Das Basler Architekturbüro Buchner Bründler hat dazu ein ehemaliges Lagergebäude in dem einst Champagnerflaschen auf ihren Weitertransport warteten in ein ebenso elegantes wie funktionales Museumsgebäude verwandelt. Charakteristisch für das Gebäude ist die Öffnung des Daches mit drei aufragenden Türmen, die nicht nur eine statische Funktion haben, sondern dem Bau auch eine gliedernde Struktur verleihen und den Ausstellungsräumen Tageslicht zuführen. Ein wenig fühlt man sich hier an eine zeitgemäße Sichtbetonversion der berühmten Geschlechtertürme des toskanischen Städtchens San Gimignano erinnert. Das Kunsthaus Baselland verfügt jetzt über große, lichte Säle auf zwei Etagen. Die Architektur bietet mit ihrer Abfolge großer und kleiner Räume und diverser etagenübergreifender Blickachsen ideale räumliche Verhältnisse für große Wechselausstellungen. Zu sehen war das in der gerade zu Ende gegangenen Eröffnungsausstellung „Rewilding“, für die zahlreiche ortsspezifische, auf das Gebäude zugeschnittene Arbeiten entstanden waren.

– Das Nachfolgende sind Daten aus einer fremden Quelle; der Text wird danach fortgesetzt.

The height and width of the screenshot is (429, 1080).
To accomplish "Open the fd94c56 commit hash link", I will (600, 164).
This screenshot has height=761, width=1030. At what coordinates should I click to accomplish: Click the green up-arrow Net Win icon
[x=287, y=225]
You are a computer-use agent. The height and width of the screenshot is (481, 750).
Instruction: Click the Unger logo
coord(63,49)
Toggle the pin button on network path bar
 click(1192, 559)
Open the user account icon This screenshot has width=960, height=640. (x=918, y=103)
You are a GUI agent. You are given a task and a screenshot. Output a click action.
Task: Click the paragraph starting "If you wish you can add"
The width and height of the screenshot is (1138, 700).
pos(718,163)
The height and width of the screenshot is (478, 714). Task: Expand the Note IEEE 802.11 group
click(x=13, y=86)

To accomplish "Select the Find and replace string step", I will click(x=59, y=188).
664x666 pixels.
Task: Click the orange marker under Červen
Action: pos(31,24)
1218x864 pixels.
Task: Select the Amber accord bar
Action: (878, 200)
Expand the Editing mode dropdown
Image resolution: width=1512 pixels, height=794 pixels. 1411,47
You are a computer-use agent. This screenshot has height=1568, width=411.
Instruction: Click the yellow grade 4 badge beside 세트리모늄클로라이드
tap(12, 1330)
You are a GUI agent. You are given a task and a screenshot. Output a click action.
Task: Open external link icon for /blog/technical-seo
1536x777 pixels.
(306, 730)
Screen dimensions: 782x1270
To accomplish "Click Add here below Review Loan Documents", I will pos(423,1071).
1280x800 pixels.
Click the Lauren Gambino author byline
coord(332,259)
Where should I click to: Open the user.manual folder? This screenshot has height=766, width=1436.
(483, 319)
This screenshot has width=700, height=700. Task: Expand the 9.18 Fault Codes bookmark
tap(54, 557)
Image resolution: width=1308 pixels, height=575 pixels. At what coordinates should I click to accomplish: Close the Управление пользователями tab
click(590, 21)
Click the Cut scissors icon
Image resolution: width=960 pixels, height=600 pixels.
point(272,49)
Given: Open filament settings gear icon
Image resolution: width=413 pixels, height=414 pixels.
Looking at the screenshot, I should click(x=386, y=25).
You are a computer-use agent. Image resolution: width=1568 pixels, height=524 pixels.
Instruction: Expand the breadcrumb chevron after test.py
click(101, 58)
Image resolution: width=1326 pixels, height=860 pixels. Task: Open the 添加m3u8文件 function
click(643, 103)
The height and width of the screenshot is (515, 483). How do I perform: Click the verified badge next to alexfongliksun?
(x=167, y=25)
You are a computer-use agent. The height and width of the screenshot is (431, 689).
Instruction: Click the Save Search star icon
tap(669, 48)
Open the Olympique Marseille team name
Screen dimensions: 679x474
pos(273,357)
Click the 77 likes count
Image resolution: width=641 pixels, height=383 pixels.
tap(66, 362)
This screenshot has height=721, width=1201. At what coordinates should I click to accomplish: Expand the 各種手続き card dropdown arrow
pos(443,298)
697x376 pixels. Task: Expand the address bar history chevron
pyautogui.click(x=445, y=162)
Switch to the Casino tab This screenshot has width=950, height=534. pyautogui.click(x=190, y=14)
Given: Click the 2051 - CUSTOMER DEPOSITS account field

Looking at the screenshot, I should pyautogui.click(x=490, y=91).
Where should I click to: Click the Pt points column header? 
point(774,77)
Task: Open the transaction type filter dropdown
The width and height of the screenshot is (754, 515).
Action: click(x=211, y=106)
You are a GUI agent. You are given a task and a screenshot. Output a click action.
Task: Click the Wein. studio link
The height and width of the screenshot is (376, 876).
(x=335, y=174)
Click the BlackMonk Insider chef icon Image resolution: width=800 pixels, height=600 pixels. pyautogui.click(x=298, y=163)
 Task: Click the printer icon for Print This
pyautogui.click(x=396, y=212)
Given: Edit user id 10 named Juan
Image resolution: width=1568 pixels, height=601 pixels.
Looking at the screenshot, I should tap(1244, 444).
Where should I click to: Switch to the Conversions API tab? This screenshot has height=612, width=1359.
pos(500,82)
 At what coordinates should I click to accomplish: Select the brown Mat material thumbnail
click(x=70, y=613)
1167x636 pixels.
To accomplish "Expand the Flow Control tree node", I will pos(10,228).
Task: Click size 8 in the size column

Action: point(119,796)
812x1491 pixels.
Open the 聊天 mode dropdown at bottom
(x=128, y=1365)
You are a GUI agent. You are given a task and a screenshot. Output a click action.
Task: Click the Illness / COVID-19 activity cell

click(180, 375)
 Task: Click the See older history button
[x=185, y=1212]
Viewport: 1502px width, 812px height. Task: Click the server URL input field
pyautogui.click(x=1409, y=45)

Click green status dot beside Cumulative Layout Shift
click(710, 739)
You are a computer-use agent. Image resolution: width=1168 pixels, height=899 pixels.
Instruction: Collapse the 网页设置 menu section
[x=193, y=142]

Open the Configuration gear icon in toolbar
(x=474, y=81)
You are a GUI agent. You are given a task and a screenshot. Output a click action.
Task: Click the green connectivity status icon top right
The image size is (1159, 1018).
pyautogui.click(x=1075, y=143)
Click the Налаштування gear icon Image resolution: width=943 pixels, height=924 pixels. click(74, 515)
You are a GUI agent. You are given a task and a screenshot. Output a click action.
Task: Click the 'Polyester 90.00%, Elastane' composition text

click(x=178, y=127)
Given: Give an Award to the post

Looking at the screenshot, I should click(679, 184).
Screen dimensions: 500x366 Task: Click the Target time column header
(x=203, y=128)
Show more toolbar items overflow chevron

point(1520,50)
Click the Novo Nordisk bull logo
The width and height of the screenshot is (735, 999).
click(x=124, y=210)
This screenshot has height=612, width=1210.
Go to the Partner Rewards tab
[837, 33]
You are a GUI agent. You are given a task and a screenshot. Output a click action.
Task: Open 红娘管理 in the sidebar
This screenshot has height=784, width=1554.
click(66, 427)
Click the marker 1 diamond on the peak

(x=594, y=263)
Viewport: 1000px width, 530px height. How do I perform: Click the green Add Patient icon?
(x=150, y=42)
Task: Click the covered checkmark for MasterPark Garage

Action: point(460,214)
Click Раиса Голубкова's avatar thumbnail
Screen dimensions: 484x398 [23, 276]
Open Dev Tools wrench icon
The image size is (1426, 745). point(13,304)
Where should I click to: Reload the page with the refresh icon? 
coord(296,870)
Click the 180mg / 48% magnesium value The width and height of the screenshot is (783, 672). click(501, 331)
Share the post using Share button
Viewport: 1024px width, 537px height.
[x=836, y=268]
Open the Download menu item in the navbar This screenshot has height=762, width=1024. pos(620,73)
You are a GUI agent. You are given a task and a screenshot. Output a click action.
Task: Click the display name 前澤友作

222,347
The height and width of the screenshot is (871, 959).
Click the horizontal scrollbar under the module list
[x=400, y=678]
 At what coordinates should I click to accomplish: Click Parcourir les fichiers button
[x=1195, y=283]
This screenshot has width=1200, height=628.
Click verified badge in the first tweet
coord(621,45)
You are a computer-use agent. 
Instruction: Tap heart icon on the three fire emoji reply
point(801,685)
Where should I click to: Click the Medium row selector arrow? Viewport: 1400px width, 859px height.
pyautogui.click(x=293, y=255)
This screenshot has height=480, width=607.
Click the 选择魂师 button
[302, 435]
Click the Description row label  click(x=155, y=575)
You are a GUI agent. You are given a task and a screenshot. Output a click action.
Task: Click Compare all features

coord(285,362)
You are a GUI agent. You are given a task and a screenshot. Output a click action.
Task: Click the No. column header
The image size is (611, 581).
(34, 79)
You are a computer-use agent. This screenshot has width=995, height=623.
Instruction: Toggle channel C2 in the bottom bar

So zum Beispiel der „Altar des Prekären“ mit allerlei scheinbar nutzlosen, teils trashigen, teils chemisch bearbeiteten Objekten von dem Künstlerpaar Gerda Steiner & Jörg Lenzlinger, die im Kanton Baselland leben und in der Region so etwas wie Kultstatus genießen. Oder das dicht gehängte Arrangement unter der Decke schwebender Papierdrachen aus nachhaltigem Material der in Berlin lebenden US-Künstlerin Joan Jonas. Im ersten Stock waren dann feministische Positionen von Andrea Bowers, Anne-Lise Coste oder Leonor Serrano Rivas zu sehen, die in ihrer Kunst das Wissen von Hexen vermitteln möchte.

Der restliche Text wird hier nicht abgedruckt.